For it, Williams curated a series of essays and conversations between Black leaders and celebs that “explore America’s oppressive past and visions for a more equitable future.”
It includes a variety of perspectives such as “Black-ish” creator Kenya Barris, activist Angela Davis, actress Yara Shahidi, and Grammy-winning rapper Tyler, the Creator.
“I wanted to convey a vision of a future filled with the artists, creators and entrepreneurs who can fulfill the promise of this country’s principles,” Williams writes in the essay of those he assembled to participate.
He writes that “America was founded on a dream of a land where all men were created equal, that contained the promise of liberty and justice for all.”
“But all has never meant Black people,” WIlliams continues. “Like most Black Americans, I understand that all exists only in the augmented-reality goggles available to shareholders, power brokers and those lucky enough to get in on the initial public offering. But the ongoing protests for equity and accountability that have overtaken cities across the nation have made me feel something new that I can only describe with one word: American.”
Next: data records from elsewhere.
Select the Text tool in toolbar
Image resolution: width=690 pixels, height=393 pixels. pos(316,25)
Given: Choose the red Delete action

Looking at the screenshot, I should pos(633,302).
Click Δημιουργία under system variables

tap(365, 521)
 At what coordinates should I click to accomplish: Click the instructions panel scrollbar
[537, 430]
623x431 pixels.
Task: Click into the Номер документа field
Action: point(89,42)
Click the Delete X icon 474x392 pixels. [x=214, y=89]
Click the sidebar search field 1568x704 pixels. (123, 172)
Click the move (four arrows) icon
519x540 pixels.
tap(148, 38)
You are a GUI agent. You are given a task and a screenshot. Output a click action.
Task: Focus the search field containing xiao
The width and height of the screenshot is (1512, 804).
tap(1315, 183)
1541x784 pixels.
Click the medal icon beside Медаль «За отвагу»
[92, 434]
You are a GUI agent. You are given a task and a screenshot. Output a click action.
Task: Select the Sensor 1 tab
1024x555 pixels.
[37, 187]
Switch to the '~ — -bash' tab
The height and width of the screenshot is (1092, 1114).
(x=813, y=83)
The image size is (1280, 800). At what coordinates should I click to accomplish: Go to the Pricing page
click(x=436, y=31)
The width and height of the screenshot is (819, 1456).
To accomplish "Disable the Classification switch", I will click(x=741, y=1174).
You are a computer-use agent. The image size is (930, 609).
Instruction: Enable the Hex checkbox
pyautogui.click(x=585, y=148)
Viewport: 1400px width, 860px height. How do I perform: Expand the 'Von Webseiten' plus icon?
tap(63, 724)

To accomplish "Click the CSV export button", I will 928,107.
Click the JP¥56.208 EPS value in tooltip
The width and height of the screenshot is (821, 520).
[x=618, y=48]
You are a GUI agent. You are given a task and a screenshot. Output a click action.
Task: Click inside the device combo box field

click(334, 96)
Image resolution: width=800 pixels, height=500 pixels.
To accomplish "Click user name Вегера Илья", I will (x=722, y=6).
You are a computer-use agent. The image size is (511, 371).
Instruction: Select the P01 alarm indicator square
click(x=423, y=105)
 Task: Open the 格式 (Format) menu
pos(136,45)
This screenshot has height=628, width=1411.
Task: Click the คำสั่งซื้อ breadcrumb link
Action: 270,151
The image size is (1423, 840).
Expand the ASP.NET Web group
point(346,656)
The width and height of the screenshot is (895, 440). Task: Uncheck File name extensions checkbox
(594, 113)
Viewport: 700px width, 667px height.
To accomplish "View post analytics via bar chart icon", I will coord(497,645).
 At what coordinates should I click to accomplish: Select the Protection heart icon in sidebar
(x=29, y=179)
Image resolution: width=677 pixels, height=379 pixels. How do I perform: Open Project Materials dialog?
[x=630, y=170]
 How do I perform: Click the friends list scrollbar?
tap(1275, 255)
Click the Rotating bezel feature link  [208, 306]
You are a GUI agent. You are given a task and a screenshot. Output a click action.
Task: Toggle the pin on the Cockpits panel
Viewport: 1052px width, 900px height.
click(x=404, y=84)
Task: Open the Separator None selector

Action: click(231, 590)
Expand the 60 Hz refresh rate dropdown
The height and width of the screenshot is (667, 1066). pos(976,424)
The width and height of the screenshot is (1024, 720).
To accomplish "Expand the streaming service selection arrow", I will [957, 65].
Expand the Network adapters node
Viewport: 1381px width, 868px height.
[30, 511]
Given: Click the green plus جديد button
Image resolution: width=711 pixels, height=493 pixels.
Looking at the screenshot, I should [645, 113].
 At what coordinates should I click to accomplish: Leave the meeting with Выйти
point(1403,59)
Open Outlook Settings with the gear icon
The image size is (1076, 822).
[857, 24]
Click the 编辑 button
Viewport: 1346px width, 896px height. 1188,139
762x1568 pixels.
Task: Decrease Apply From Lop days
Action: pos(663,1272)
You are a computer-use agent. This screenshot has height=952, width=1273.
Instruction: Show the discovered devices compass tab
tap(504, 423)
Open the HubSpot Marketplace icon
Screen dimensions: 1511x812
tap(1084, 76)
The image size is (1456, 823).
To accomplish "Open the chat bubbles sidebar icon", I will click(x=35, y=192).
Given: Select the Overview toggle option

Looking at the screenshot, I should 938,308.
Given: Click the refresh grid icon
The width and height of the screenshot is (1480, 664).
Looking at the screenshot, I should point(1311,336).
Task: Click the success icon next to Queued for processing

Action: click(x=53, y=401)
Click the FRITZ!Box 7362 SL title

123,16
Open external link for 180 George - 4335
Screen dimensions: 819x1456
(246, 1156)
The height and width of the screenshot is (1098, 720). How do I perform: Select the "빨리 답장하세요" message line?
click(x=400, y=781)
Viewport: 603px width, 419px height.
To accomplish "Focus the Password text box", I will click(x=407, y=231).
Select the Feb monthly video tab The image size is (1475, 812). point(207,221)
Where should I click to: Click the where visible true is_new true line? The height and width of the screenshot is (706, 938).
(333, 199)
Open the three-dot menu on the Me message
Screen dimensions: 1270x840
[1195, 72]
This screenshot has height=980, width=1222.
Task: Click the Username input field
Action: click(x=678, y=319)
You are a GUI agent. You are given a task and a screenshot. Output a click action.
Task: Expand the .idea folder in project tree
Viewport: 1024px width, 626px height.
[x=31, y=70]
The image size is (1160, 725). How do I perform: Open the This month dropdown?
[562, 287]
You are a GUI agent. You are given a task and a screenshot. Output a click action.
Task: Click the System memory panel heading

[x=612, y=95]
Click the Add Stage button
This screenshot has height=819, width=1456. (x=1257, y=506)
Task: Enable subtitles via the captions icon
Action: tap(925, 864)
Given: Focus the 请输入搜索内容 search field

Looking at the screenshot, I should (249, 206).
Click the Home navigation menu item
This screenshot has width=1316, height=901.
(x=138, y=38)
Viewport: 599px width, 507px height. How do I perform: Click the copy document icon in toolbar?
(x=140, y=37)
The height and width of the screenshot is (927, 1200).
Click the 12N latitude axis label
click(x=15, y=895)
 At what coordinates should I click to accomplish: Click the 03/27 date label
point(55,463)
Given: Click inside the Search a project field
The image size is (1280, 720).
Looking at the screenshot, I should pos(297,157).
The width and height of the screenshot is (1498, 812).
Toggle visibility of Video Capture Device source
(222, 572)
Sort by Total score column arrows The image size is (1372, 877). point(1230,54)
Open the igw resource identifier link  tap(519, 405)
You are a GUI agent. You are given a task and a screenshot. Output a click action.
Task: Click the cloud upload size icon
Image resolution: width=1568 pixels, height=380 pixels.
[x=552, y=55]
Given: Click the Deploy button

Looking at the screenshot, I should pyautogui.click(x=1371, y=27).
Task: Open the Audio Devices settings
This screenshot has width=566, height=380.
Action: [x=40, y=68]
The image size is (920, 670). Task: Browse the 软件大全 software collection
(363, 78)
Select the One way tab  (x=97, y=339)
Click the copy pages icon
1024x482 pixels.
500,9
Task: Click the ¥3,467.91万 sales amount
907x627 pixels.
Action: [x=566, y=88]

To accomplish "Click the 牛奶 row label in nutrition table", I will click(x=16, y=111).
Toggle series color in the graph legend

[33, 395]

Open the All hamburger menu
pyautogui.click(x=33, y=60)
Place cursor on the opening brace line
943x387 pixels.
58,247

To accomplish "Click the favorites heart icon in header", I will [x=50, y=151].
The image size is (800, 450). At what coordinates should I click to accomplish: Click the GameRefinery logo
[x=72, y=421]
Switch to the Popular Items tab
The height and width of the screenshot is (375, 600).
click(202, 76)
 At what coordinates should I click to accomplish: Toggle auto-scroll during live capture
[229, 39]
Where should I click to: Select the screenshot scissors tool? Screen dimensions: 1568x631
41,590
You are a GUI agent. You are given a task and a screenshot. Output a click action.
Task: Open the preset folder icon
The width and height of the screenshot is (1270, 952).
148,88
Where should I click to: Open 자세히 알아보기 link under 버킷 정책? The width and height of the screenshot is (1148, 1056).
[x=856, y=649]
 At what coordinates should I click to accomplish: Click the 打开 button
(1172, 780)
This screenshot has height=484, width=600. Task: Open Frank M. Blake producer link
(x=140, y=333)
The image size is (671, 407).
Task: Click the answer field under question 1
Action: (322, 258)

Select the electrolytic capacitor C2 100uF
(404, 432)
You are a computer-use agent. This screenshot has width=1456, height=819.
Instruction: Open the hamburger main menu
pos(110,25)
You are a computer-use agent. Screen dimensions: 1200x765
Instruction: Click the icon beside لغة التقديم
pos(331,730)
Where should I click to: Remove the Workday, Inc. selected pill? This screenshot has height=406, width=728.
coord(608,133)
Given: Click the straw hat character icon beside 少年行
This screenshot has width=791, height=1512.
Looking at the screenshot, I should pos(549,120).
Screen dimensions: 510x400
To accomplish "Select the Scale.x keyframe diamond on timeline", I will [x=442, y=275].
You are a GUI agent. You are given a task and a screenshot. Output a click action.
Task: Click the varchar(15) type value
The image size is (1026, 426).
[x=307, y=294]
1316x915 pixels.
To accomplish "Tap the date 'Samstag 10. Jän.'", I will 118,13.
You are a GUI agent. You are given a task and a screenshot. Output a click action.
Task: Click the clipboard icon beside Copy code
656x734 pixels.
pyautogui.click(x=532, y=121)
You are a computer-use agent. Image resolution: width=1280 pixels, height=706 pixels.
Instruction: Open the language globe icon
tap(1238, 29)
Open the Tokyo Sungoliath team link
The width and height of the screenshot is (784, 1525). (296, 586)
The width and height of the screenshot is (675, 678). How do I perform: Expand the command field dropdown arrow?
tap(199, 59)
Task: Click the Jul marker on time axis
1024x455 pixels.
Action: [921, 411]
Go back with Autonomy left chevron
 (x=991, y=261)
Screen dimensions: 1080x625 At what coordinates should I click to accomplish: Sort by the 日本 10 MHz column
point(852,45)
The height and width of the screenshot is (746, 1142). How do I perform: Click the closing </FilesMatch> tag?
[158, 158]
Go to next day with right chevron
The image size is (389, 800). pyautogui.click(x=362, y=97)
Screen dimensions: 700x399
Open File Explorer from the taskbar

He also makes the argument for economic equality as well as true equal opportunity and representation for Blacks if this country is actually offer the American dream.
“America’s wealth was built on the slave labor of Black people: this is our past,” Williams writes.”To live up to America’s ideals, we must trust in a Black vision of the future.”
“The intention for a song was all about how tough it is to be an entrepreneur in our country to begin with,” Williams told Time. “Especially as someone of color, there’s a lot of systemic disadvantages and purposeful blockages. How can you get a fire started, or even the hope of an ember to start a fire, when you’re starting at disadvantages with regards to health care, education and representation?”